### Exercise aim
The reply should consist solely of the lines from the one that holds "Given: Click the" through the last line of the material, reproduced exactly; no pictures belong in it.
(Task data)
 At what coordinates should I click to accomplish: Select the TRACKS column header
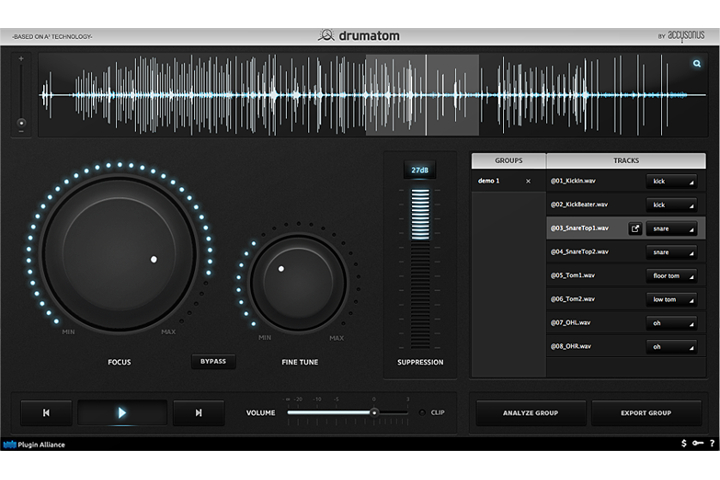tap(626, 160)
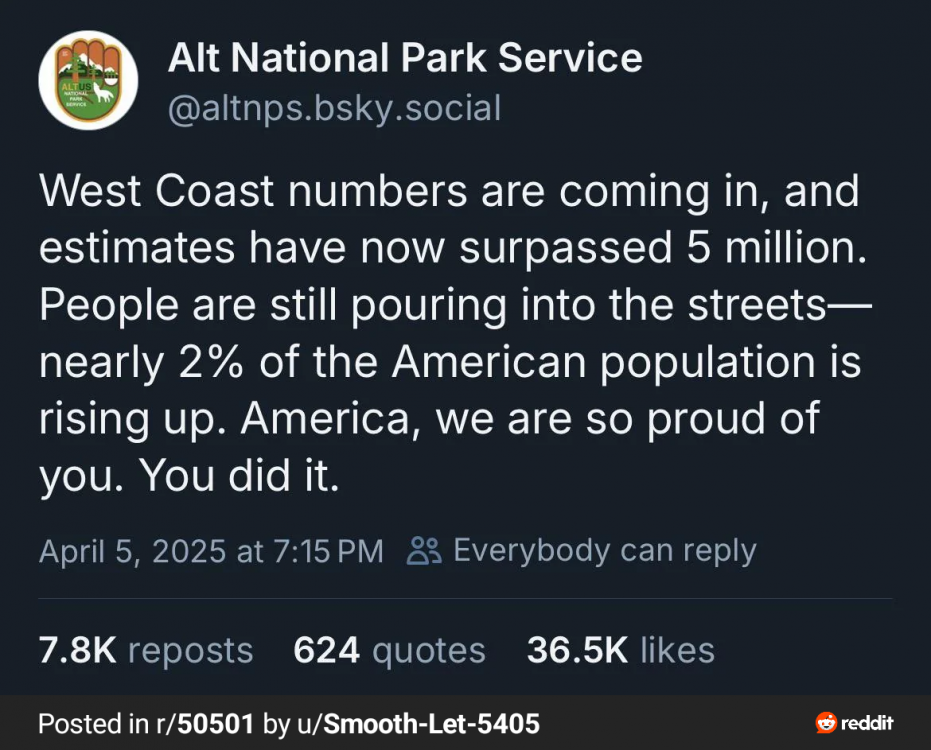Click the Posted in text in the footer
Screen dimensions: 931x750
click(93, 724)
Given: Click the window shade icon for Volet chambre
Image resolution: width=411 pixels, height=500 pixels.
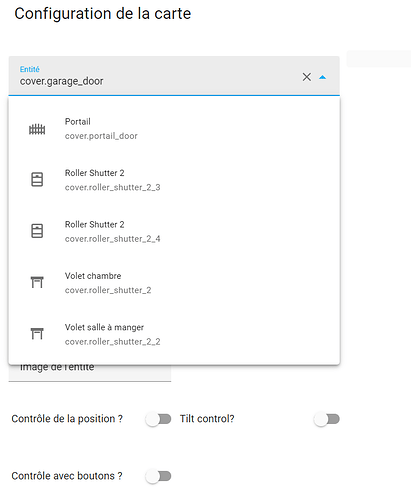Looking at the screenshot, I should coord(37,282).
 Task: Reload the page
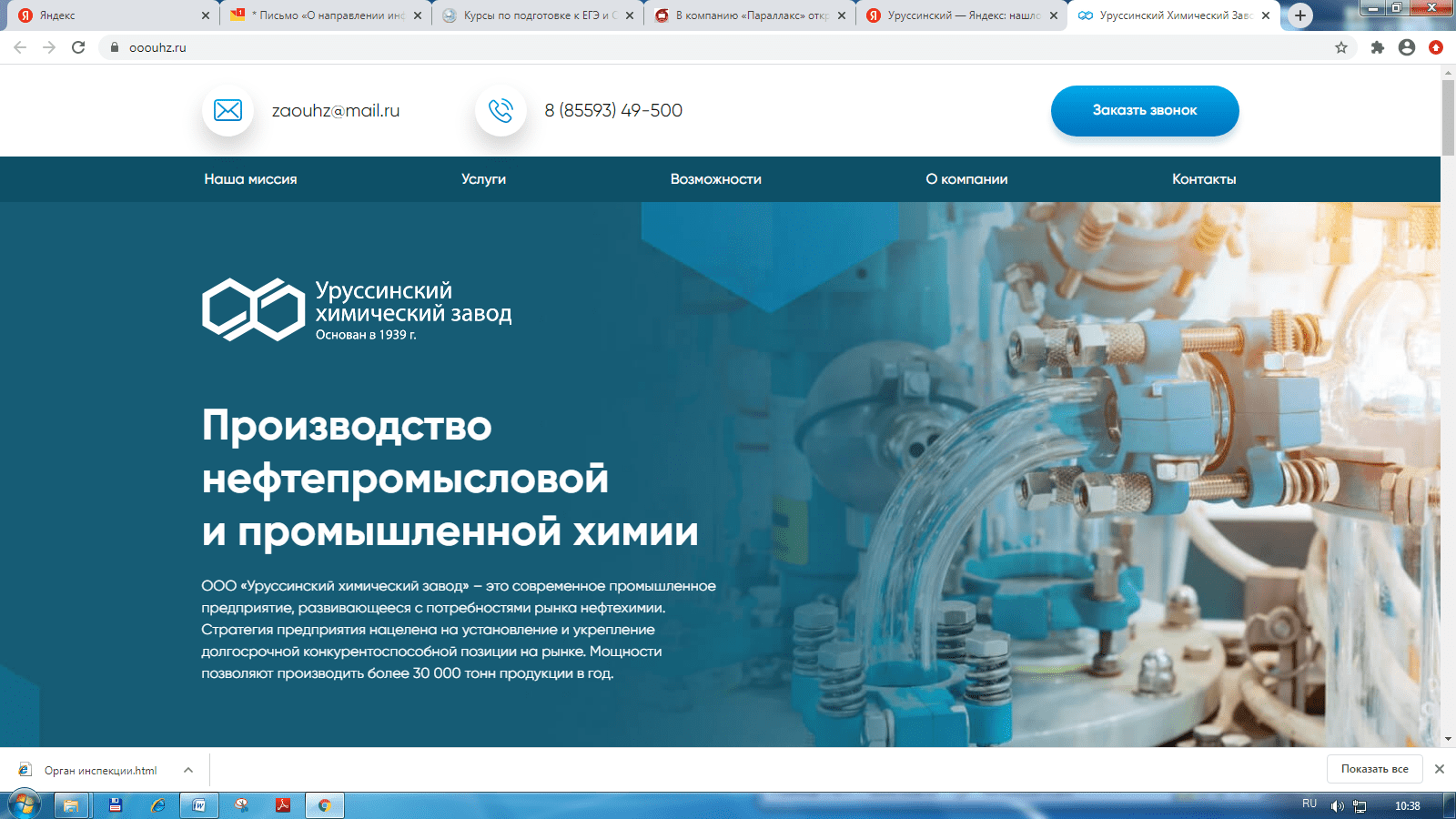(x=78, y=47)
(End Task data)
### Answer to the problem
Given: Click the window shade icon for Volet chambre
Image resolution: width=411 pixels, height=500 pixels.
Looking at the screenshot, I should coord(37,282).
 Task: Reload the page
(x=78, y=47)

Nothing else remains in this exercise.